Sözleri bu şekildedir. Ancak eserin orijinal şekli “Şuşa’nın dağları başı dumanlı” olsa da sonradan Moskova’nın sansürüne takılmış ve “Sovyet ülkesinde dağların başı dumanlı olamaz” diye ilk türküye onay çıkmamıştır. Sonrasında Han, bunu “Şuşa’nın dağları değil dumanlı” şeklinde değiştirmiştir. Fakat günümüzde orijinal şekliyle okunmaktadır. Gelelim asıl meseleye. Bazı kişiler bunun sıradan bir eser olmadığını ve eserde anlamı gizlenmiş başka şeyler olduğunu söylüyor. Bunu söyleyenler arasında bizzat Han’ın öz kızı da var. Gerçekten de eser dikkatli şekilde incelendiğinde türkünün Şuşa’dan çok daha büyük anlamları olduğu hissediliyor.

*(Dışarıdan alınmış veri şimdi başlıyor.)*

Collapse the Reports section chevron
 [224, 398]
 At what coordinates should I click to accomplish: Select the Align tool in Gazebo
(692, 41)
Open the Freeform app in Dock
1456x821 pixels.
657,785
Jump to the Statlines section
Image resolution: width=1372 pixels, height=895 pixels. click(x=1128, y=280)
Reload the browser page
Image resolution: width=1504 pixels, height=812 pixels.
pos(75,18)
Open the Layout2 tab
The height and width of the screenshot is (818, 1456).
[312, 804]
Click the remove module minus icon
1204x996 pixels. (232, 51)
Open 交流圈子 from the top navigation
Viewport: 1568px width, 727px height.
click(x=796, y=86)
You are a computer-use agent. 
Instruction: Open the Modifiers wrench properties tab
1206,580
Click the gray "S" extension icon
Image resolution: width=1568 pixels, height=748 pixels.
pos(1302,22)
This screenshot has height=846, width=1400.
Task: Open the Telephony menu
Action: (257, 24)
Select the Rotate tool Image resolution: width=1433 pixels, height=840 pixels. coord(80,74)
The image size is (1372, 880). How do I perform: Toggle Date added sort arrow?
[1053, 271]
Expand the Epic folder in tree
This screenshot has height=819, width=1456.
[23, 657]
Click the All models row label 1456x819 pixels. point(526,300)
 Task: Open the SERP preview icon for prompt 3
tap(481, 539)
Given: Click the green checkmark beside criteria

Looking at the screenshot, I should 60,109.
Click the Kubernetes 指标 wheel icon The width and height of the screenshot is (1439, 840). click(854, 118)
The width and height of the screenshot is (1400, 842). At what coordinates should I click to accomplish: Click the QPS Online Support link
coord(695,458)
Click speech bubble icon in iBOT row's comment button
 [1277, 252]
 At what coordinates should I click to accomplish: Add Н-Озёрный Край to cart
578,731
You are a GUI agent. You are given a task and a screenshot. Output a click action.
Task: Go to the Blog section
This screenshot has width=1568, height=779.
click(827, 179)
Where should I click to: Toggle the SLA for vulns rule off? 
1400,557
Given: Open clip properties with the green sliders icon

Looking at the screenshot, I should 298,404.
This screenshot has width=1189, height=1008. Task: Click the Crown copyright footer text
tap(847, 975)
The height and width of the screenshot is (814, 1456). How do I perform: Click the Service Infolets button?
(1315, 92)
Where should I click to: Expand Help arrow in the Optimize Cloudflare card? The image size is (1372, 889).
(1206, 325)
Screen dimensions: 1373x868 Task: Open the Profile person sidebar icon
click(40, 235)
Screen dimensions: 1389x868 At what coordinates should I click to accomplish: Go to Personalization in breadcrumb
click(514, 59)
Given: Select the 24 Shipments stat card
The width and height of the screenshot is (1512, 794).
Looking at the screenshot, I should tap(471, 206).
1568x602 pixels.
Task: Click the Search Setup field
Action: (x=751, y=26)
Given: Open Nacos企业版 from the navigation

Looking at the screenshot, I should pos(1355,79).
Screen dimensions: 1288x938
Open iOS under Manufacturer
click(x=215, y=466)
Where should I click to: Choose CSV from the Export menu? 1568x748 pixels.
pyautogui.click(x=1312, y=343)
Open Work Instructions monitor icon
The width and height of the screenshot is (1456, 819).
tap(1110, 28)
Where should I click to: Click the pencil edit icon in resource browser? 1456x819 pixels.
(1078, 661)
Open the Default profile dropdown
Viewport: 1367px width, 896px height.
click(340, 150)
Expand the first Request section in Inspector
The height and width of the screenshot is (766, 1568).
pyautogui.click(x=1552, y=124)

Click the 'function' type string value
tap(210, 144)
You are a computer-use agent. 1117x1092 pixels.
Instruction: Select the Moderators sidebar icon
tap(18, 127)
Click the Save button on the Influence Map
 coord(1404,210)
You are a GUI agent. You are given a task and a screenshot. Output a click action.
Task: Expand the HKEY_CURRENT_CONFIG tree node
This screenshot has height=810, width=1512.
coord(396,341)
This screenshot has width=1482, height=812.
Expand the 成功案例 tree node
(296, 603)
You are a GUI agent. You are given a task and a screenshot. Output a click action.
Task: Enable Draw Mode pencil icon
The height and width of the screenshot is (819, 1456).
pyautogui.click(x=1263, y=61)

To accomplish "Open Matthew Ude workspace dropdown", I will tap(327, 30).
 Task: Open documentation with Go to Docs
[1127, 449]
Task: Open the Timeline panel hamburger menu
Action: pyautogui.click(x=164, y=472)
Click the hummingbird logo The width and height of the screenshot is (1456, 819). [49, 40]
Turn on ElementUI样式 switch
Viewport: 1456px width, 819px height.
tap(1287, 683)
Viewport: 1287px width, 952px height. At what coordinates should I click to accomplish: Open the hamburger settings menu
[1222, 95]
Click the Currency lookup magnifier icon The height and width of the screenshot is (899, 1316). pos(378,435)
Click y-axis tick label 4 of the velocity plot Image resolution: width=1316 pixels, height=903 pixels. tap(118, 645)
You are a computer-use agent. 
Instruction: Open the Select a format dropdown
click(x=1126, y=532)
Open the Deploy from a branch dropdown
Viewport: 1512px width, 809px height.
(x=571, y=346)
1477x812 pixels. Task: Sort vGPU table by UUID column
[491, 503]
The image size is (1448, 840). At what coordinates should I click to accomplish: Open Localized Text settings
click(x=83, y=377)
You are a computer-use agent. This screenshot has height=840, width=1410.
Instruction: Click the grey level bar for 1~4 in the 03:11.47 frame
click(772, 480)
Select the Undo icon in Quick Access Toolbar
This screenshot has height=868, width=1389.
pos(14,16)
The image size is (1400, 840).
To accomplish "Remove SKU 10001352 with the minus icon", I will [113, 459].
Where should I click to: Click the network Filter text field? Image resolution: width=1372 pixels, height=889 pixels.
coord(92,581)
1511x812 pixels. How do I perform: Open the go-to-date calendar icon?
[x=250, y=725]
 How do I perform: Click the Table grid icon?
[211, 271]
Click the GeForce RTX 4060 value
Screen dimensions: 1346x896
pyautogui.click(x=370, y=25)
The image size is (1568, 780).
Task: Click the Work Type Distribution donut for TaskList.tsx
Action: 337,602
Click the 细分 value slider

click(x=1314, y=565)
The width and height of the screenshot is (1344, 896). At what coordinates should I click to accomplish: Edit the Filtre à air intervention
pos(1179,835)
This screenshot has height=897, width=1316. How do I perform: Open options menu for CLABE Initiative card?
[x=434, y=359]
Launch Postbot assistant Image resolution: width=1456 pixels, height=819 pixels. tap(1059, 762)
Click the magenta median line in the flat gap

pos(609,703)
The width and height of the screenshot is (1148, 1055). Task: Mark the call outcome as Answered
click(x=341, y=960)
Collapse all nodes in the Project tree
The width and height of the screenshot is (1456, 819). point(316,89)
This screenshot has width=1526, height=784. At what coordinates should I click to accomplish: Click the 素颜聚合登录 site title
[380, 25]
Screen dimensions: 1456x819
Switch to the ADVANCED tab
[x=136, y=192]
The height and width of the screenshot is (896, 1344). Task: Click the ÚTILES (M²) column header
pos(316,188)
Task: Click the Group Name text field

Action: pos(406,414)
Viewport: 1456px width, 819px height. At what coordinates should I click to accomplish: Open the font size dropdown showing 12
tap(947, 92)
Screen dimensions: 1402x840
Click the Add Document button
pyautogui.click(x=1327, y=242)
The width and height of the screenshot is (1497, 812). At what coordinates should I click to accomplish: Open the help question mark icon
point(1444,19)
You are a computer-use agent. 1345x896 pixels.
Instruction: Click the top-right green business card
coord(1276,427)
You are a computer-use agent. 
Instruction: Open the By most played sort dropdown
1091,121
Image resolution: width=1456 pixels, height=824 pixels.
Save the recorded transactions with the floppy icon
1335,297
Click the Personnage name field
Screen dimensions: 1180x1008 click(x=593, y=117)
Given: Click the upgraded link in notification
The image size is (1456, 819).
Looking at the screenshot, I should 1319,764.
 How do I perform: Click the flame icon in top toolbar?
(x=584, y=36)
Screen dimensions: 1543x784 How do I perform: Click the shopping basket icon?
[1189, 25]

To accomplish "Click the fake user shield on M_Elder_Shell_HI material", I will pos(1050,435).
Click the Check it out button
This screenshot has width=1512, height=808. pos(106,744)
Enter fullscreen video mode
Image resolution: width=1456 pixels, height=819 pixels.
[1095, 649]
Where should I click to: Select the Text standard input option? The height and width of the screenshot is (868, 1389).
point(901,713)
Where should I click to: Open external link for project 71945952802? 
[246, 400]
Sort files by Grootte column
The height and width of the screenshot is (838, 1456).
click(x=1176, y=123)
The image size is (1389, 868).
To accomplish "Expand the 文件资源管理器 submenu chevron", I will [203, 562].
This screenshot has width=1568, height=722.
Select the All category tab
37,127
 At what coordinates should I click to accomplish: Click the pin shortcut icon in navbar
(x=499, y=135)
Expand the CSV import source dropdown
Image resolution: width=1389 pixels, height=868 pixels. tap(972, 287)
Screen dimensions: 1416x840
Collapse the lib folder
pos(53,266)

Türkünün ilk bölümünde Han: “Şuşa’nın dağları başı dumanlı, kırmızı koftalı (kazaklı, hırkalı) yeşil tumanlı (etekli)” sözleriyle o zamanlar yasak olan Azerbaycan bayrağının renklerini yani mavi, kırmızı ve yeşil rengi ifade ediyor. Hemen arkasından “Derdinden ölmeye çoktu gümanlı (arzu, istek). Ay kız, bu ne kaş göz, bu ne tel (kahkül), ölerem derdinden, onu bil, danışmasan (konuşmasan) da balam, bari gül.” sözlerini söylüyor. Buradaki kaş ve göz ifadeleri de bayraktaki ay-yıldızı temsil ediyor. Yine sözlerin ikinci kısmında yer alan “Oturup yol üste (üstünde) yarını gözler (bekler). Ay kız, bu ne kaş göz, bu ne tel” diye devam ediyor. Burada da yol üstünde oturulup beklenen yar muhtemelen Kafkas İslam Ordusu ve üç renksiz kaş ve göz de ay-yıldız yani Türk bayrağıdır.
Bu söylediklerimiz yüzde yüz böyledir diyemeyiz elbette ama hem Han’ın ailesi, hem yaşantısı hem onu tanıyanlar hem de türkünün yazılma tarihine bakınca bunun doğruluk payı daha da artıyor.
Her halükarda eser gönüllere işleyen muhteşem bir çalışmadır. Siz de bu eseri bizzat Han’dan dinlemek isterseniz internetten “XanŞuşinski - Şuşa’nın dağları” diye aratabilirsiniz. İyi dinlemeler.